TASK PROMPT:
With no line left out, restate the data word for word.

-- DATA SHOWN follows --

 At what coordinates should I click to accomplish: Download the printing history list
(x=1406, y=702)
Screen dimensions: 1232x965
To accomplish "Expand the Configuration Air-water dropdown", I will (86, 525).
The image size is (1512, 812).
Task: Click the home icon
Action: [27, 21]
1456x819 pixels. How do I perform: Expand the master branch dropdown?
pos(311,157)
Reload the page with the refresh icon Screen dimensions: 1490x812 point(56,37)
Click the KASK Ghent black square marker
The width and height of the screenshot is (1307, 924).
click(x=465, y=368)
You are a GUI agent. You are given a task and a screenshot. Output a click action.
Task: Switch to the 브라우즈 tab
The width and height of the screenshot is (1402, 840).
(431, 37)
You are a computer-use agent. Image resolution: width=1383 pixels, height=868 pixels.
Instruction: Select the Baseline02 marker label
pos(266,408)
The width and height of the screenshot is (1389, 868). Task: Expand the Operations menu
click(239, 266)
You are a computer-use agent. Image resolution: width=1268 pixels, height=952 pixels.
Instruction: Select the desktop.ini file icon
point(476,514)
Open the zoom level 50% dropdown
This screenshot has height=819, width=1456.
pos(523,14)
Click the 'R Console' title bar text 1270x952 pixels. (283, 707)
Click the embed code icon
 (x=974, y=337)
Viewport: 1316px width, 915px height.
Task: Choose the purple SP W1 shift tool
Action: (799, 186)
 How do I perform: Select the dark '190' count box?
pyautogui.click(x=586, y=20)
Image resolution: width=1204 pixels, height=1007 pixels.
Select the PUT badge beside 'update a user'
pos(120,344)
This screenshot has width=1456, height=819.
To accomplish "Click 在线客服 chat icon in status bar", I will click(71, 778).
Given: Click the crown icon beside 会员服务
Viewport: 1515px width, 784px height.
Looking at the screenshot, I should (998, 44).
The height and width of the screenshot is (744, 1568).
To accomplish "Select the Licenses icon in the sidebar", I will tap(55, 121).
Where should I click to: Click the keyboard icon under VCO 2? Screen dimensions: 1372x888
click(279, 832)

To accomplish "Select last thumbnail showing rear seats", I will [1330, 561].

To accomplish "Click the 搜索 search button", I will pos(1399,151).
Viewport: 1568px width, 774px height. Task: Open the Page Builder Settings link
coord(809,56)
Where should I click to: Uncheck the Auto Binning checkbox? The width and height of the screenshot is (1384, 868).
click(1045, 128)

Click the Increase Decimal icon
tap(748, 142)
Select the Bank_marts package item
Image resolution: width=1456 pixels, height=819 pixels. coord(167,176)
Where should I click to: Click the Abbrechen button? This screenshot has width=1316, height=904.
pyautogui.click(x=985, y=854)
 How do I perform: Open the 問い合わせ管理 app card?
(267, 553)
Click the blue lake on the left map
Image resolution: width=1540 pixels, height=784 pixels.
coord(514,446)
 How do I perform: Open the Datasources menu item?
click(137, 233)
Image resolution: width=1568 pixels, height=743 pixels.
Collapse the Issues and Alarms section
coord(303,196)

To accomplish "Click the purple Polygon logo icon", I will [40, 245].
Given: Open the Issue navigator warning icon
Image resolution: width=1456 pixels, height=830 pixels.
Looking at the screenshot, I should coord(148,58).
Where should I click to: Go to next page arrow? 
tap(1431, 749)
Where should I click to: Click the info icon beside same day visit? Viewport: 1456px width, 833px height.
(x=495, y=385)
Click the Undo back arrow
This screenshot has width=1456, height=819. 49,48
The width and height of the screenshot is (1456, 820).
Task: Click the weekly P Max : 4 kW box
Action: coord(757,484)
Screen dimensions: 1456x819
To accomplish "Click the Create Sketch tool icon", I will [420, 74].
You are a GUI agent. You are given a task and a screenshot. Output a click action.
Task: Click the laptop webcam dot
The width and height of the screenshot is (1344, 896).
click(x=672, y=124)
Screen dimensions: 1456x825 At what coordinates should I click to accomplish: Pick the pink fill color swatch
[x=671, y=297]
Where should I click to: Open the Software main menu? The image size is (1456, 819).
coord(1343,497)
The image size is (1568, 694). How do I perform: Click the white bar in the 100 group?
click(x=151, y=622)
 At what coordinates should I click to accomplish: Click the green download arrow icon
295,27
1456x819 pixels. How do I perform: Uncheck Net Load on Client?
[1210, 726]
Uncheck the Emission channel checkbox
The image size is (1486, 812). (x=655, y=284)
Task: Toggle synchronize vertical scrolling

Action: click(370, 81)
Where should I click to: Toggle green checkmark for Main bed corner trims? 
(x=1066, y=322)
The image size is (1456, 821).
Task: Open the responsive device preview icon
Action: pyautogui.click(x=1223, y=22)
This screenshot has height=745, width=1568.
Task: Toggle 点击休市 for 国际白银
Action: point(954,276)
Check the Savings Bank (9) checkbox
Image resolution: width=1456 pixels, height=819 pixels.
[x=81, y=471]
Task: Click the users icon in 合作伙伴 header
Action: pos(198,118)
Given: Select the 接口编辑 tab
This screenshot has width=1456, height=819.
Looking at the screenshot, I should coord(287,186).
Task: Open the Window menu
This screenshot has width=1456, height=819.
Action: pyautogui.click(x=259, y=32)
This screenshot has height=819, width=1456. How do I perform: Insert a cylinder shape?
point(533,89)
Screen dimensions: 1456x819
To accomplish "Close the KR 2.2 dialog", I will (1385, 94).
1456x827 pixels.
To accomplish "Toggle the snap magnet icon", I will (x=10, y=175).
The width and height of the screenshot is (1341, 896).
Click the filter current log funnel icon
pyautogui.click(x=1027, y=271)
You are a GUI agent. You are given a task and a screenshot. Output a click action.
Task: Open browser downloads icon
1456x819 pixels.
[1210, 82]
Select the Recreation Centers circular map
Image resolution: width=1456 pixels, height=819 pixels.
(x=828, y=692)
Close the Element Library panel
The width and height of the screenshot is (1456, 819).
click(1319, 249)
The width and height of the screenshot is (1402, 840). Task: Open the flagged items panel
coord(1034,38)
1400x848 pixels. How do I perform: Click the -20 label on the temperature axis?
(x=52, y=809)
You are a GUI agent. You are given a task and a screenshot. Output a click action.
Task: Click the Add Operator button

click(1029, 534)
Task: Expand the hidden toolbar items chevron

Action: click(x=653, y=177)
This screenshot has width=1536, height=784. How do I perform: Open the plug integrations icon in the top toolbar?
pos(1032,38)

-- DATA SHOWN concluded --

RESPONSE AREA:
 At what coordinates should I click to accomplish: Download the printing history list
(x=1406, y=702)
Screen dimensions: 1232x965
To accomplish "Expand the Configuration Air-water dropdown", I will (86, 525).
The image size is (1512, 812).
Task: Click the home icon
Action: [27, 21]
1456x819 pixels. How do I perform: Expand the master branch dropdown?
pos(311,157)
Reload the page with the refresh icon Screen dimensions: 1490x812 point(56,37)
Click the KASK Ghent black square marker
The width and height of the screenshot is (1307, 924).
click(x=465, y=368)
You are a GUI agent. You are given a task and a screenshot. Output a click action.
Task: Switch to the 브라우즈 tab
The width and height of the screenshot is (1402, 840).
(431, 37)
You are a computer-use agent. Image resolution: width=1383 pixels, height=868 pixels.
Instruction: Select the Baseline02 marker label
pos(266,408)
The width and height of the screenshot is (1389, 868). Task: Expand the Operations menu
click(239, 266)
You are a computer-use agent. Image resolution: width=1268 pixels, height=952 pixels.
Instruction: Select the desktop.ini file icon
point(476,514)
Open the zoom level 50% dropdown
This screenshot has height=819, width=1456.
pos(523,14)
Click the 'R Console' title bar text 1270x952 pixels. (283, 707)
Click the embed code icon
 (x=974, y=337)
Viewport: 1316px width, 915px height.
Task: Choose the purple SP W1 shift tool
Action: (799, 186)
 How do I perform: Select the dark '190' count box?
pyautogui.click(x=586, y=20)
Image resolution: width=1204 pixels, height=1007 pixels.
Select the PUT badge beside 'update a user'
pos(120,344)
This screenshot has width=1456, height=819.
To accomplish "Click 在线客服 chat icon in status bar", I will click(71, 778).
Given: Click the crown icon beside 会员服务
Viewport: 1515px width, 784px height.
Looking at the screenshot, I should (998, 44).
The height and width of the screenshot is (744, 1568).
To accomplish "Select the Licenses icon in the sidebar", I will tap(55, 121).
Where should I click to: Click the keyboard icon under VCO 2? Screen dimensions: 1372x888
click(279, 832)

To accomplish "Select last thumbnail showing rear seats", I will [1330, 561].

To accomplish "Click the 搜索 search button", I will pos(1399,151).
Viewport: 1568px width, 774px height. Task: Open the Page Builder Settings link
coord(809,56)
Where should I click to: Uncheck the Auto Binning checkbox? The width and height of the screenshot is (1384, 868).
click(1045, 128)

Click the Increase Decimal icon
tap(748, 142)
Select the Bank_marts package item
Image resolution: width=1456 pixels, height=819 pixels. coord(167,176)
Where should I click to: Click the Abbrechen button? This screenshot has width=1316, height=904.
pyautogui.click(x=985, y=854)
 How do I perform: Open the 問い合わせ管理 app card?
(267, 553)
Click the blue lake on the left map
Image resolution: width=1540 pixels, height=784 pixels.
coord(514,446)
 How do I perform: Open the Datasources menu item?
click(137, 233)
Image resolution: width=1568 pixels, height=743 pixels.
Collapse the Issues and Alarms section
coord(303,196)

To accomplish "Click the purple Polygon logo icon", I will [40, 245].
Given: Open the Issue navigator warning icon
Image resolution: width=1456 pixels, height=830 pixels.
Looking at the screenshot, I should coord(148,58).
Where should I click to: Go to next page arrow? 
tap(1431, 749)
Where should I click to: Click the info icon beside same day visit? Viewport: 1456px width, 833px height.
(x=495, y=385)
Click the Undo back arrow
This screenshot has width=1456, height=819. 49,48
The width and height of the screenshot is (1456, 820).
Task: Click the weekly P Max : 4 kW box
Action: coord(757,484)
Screen dimensions: 1456x819
To accomplish "Click the Create Sketch tool icon", I will [420, 74].
You are a GUI agent. You are given a task and a screenshot. Output a click action.
Task: Click the laptop webcam dot
The width and height of the screenshot is (1344, 896).
click(x=672, y=124)
Screen dimensions: 1456x825 At what coordinates should I click to accomplish: Pick the pink fill color swatch
[x=671, y=297]
Where should I click to: Open the Software main menu? The image size is (1456, 819).
coord(1343,497)
The image size is (1568, 694). How do I perform: Click the white bar in the 100 group?
click(x=151, y=622)
 At what coordinates should I click to accomplish: Click the green download arrow icon
295,27
1456x819 pixels. How do I perform: Uncheck Net Load on Client?
[1210, 726]
Uncheck the Emission channel checkbox
The image size is (1486, 812). (x=655, y=284)
Task: Toggle synchronize vertical scrolling

Action: click(370, 81)
Where should I click to: Toggle green checkmark for Main bed corner trims? 
(x=1066, y=322)
The image size is (1456, 821).
Task: Open the responsive device preview icon
Action: pyautogui.click(x=1223, y=22)
This screenshot has height=745, width=1568.
Task: Toggle 点击休市 for 国际白银
Action: point(954,276)
Check the Savings Bank (9) checkbox
Image resolution: width=1456 pixels, height=819 pixels.
[x=81, y=471]
Task: Click the users icon in 合作伙伴 header
Action: pos(198,118)
Given: Select the 接口编辑 tab
This screenshot has width=1456, height=819.
Looking at the screenshot, I should coord(287,186).
Task: Open the Window menu
This screenshot has width=1456, height=819.
Action: pyautogui.click(x=259, y=32)
This screenshot has height=819, width=1456. How do I perform: Insert a cylinder shape?
point(533,89)
Screen dimensions: 1456x819
To accomplish "Close the KR 2.2 dialog", I will (1385, 94).
1456x827 pixels.
To accomplish "Toggle the snap magnet icon", I will (x=10, y=175).
The width and height of the screenshot is (1341, 896).
Click the filter current log funnel icon
pyautogui.click(x=1027, y=271)
You are a GUI agent. You are given a task and a screenshot. Output a click action.
Task: Open browser downloads icon
1456x819 pixels.
[1210, 82]
Select the Recreation Centers circular map
Image resolution: width=1456 pixels, height=819 pixels.
(x=828, y=692)
Close the Element Library panel
The width and height of the screenshot is (1456, 819).
click(1319, 249)
The width and height of the screenshot is (1402, 840). Task: Open the flagged items panel
coord(1034,38)
1400x848 pixels. How do I perform: Click the -20 label on the temperature axis?
(x=52, y=809)
You are a GUI agent. You are given a task and a screenshot. Output a click action.
Task: Click the Add Operator button

click(1029, 534)
Task: Expand the hidden toolbar items chevron

Action: click(x=653, y=177)
This screenshot has width=1536, height=784. How do I perform: Open the plug integrations icon in the top toolbar?
pos(1032,38)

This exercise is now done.